CHAPEL HILL, N.C. Scientists from University of North Carolina at Chapel Hill School of Medicine and Interleukin Genetics, Inc. announced today findings from a large clinical study to evaluate the role played by genetic factors in the worsening of osteoarthritis.

The study, which was part of the Johnston County Osteoarthritis Project, showed patients with X-ray evidence of knee osteoarthritis who inherited a specific pattern of genetic variations in the interleukin-1 receptor antagonist (IL-1Ra) gene were almost twice as likely to progress to severe disease as other patients.
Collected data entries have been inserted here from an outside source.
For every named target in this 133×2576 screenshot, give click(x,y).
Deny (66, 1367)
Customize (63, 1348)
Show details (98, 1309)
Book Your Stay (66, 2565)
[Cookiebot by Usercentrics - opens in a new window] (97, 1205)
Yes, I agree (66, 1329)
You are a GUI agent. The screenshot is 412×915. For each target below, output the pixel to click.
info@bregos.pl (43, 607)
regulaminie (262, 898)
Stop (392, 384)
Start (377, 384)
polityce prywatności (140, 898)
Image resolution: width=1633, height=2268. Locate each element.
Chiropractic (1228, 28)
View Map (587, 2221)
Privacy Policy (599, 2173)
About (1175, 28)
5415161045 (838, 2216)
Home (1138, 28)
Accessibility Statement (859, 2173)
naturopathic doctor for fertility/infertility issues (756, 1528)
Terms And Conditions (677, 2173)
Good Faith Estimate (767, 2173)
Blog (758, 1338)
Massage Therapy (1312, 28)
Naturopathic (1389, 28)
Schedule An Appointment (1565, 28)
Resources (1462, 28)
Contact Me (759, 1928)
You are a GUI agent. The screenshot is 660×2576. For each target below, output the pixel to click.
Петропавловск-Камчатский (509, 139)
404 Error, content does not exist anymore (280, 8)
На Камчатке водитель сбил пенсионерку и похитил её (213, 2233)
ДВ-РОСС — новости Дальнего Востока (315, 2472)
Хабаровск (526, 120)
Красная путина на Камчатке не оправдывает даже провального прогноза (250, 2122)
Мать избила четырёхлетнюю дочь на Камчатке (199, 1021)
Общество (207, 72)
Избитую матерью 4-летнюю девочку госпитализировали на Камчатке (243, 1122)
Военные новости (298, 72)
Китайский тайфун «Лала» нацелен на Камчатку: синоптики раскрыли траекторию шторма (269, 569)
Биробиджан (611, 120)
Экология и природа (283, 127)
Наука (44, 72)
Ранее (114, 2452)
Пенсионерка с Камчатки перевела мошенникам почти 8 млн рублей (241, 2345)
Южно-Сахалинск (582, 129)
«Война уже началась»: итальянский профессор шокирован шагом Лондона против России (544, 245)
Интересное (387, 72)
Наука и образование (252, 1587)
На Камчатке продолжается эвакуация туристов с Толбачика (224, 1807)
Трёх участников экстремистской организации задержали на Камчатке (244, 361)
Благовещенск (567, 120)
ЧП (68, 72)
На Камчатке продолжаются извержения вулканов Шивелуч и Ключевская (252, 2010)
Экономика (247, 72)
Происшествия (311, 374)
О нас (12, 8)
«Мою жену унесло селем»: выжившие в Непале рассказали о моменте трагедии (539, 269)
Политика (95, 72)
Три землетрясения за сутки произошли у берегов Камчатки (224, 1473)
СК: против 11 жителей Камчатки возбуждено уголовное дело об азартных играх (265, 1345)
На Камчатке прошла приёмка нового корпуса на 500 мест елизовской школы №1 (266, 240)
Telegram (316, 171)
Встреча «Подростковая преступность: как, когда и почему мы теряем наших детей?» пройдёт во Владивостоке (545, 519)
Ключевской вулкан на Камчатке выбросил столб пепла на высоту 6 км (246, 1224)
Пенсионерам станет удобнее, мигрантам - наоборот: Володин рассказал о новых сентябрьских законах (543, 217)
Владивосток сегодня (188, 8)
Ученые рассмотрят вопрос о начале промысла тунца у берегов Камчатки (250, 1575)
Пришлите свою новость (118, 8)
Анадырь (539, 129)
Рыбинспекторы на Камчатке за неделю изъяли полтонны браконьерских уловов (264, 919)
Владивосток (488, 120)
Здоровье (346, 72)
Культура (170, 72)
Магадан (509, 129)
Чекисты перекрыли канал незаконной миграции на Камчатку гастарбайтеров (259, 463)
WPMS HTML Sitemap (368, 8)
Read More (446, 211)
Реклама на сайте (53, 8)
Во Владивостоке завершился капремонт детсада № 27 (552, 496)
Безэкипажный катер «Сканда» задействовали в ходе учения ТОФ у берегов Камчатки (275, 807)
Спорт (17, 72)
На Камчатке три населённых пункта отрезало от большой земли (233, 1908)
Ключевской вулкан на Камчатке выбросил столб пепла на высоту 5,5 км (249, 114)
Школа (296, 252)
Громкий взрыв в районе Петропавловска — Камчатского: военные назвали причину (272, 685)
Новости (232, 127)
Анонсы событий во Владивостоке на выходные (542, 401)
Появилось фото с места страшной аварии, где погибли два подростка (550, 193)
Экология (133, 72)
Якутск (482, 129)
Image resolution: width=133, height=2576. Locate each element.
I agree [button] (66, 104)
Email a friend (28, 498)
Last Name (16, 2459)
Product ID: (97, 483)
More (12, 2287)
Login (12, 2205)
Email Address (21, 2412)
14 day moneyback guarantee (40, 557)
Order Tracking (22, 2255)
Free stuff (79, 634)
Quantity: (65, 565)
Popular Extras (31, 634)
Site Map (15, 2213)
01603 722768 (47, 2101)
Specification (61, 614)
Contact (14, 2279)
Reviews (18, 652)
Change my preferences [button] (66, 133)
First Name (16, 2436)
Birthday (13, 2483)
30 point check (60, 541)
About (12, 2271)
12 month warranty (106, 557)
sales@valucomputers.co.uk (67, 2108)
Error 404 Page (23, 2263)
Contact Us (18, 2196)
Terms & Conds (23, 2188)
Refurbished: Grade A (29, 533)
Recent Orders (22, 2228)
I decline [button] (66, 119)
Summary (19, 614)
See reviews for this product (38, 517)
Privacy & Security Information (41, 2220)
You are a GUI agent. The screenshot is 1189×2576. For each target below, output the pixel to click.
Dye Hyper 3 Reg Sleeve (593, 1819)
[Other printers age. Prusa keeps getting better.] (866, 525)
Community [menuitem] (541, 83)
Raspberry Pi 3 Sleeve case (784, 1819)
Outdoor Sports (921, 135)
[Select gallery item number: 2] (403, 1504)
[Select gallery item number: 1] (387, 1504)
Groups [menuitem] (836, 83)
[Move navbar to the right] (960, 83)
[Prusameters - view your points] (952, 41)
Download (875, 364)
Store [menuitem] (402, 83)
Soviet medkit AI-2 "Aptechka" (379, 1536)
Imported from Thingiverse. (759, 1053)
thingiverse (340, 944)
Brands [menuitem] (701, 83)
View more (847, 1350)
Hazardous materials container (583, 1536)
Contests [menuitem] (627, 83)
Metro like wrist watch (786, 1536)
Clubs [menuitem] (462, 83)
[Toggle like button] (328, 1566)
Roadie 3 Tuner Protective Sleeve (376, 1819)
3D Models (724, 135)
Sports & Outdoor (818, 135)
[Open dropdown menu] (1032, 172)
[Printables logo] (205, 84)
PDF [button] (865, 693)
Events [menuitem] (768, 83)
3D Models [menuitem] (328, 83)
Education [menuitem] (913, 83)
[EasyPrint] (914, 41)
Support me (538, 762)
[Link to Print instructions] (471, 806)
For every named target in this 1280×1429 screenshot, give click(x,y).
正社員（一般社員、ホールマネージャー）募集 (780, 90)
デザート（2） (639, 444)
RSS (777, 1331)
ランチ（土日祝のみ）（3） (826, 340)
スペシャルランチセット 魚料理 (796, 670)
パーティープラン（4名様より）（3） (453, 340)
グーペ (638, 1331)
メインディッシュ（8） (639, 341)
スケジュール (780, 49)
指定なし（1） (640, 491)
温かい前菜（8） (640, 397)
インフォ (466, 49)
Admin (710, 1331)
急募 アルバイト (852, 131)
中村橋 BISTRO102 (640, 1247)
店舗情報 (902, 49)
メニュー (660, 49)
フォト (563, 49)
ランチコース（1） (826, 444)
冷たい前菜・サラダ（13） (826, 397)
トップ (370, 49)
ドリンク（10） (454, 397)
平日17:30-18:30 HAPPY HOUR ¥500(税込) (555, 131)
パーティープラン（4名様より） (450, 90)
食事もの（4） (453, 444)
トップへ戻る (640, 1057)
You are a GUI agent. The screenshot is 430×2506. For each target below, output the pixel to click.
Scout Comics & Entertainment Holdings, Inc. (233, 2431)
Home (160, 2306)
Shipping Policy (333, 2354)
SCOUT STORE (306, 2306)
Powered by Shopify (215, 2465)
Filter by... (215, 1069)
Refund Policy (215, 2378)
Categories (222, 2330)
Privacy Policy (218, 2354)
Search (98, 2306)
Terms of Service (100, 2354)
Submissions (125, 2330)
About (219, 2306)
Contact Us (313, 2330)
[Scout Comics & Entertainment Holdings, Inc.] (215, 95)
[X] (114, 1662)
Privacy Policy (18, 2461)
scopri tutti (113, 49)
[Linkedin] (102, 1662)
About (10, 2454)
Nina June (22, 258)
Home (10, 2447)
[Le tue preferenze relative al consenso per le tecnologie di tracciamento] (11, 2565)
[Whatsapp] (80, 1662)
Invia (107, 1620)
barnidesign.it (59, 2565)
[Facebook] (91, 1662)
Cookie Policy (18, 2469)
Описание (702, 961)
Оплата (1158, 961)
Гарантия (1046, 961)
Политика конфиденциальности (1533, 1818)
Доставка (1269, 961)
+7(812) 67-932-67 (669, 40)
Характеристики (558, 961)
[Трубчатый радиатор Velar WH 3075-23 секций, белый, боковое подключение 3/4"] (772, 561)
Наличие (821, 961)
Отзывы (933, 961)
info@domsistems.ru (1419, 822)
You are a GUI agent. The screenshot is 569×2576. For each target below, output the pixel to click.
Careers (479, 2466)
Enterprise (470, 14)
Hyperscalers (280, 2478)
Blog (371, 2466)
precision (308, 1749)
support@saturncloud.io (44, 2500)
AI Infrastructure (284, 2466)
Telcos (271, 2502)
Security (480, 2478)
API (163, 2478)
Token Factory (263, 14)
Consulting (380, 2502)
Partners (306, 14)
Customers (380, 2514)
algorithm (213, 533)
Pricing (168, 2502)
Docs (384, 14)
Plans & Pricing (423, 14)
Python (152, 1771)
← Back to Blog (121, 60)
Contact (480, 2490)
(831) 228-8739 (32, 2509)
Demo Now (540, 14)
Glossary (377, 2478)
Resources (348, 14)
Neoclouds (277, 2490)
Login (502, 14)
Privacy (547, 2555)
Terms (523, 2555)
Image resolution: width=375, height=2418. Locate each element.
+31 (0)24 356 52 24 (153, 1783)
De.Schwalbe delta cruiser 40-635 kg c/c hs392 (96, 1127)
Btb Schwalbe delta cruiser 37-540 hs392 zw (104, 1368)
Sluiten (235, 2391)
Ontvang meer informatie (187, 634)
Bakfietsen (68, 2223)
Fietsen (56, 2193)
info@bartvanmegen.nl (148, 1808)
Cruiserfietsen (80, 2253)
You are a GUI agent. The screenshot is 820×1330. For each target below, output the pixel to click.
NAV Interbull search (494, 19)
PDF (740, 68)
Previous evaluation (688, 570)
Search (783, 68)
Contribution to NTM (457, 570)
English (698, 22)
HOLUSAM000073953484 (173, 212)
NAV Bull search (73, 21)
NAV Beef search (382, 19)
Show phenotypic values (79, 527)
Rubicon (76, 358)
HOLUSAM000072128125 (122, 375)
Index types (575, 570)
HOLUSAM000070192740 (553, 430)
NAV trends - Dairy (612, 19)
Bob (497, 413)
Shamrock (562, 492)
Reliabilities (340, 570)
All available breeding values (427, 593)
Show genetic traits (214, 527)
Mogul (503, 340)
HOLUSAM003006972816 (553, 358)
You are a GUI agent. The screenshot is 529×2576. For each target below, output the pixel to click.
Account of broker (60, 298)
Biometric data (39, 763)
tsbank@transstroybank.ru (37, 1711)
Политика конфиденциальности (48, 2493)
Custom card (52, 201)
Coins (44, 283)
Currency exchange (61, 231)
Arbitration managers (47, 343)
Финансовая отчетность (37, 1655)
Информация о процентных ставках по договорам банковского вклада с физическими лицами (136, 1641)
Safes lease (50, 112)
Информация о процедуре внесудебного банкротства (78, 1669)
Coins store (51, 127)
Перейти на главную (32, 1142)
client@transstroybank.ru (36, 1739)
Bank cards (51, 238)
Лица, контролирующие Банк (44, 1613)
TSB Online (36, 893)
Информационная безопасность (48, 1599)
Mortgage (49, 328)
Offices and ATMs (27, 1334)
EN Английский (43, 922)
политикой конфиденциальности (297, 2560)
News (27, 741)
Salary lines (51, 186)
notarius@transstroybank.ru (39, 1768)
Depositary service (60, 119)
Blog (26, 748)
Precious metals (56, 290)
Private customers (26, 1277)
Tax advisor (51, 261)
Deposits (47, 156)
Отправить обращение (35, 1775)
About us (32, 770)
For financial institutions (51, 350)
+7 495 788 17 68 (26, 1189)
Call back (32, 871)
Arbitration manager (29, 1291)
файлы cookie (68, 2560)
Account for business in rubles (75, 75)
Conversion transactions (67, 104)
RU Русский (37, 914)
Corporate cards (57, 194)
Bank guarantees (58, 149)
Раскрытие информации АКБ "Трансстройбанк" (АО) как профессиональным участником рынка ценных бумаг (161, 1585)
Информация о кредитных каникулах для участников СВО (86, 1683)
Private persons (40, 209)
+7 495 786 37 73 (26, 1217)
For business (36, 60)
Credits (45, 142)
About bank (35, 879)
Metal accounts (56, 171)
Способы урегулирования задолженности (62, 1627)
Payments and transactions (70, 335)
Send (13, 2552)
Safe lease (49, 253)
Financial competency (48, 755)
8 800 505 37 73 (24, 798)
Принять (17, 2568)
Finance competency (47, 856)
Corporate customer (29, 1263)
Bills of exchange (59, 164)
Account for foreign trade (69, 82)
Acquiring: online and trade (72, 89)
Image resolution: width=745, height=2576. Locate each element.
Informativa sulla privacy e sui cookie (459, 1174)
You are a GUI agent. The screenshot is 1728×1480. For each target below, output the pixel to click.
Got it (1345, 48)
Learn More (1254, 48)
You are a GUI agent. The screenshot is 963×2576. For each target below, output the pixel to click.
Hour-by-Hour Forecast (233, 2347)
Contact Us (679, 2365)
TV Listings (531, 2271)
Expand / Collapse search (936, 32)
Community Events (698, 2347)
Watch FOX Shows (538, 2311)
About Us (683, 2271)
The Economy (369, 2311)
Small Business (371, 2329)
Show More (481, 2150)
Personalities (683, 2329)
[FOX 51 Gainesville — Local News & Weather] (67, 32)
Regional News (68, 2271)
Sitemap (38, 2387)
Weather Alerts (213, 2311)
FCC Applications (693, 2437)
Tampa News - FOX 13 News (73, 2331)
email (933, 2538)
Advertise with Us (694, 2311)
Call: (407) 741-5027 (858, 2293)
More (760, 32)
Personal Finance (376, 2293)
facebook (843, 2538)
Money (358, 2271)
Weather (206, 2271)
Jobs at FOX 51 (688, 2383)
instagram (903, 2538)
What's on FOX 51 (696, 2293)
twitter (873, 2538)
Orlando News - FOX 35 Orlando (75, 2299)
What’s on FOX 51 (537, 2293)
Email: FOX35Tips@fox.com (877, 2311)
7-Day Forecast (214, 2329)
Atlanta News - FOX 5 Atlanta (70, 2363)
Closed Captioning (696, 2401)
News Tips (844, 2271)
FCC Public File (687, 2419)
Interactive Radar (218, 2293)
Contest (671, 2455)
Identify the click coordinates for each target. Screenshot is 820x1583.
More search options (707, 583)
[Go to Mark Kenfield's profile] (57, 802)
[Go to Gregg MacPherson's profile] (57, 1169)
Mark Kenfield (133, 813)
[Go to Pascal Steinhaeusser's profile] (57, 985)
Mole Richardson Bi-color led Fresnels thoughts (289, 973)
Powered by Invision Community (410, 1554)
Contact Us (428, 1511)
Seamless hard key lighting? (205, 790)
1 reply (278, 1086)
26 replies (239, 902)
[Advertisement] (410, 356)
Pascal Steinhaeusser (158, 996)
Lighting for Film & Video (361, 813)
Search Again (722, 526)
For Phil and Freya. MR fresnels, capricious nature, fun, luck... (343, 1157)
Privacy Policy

Results from the study, which followed 1,154 patients for up to 11 years, will be presented this week at the World Congress on Osteoarthritis in Brussels, Belgium.

The study, led by Joanne Jordan, MD, MPH, the Herman & Louise Smith Distinguished Professor of Medicine and Chief, Division of Rheumatology, Allergy, and Immunology at the Thurston Arthritis Research Center at University of North Carolina at Chapel Hill, is the first of its kind to include both African-Americans and Caucasians, as well as inclusion of genetic, radiographic, serologic, physical and functional examinations of its participants.

"The strong association shown in this study between progressive OA and the IL-1Ra gene variations, as well as the body of previous related published research, might suggest that this IL-1Ra genetic information could be tested as a tool to identify high-risk patients for participation in clinical trials for the development of a much-needed disease modifying OA drug," Jordan said.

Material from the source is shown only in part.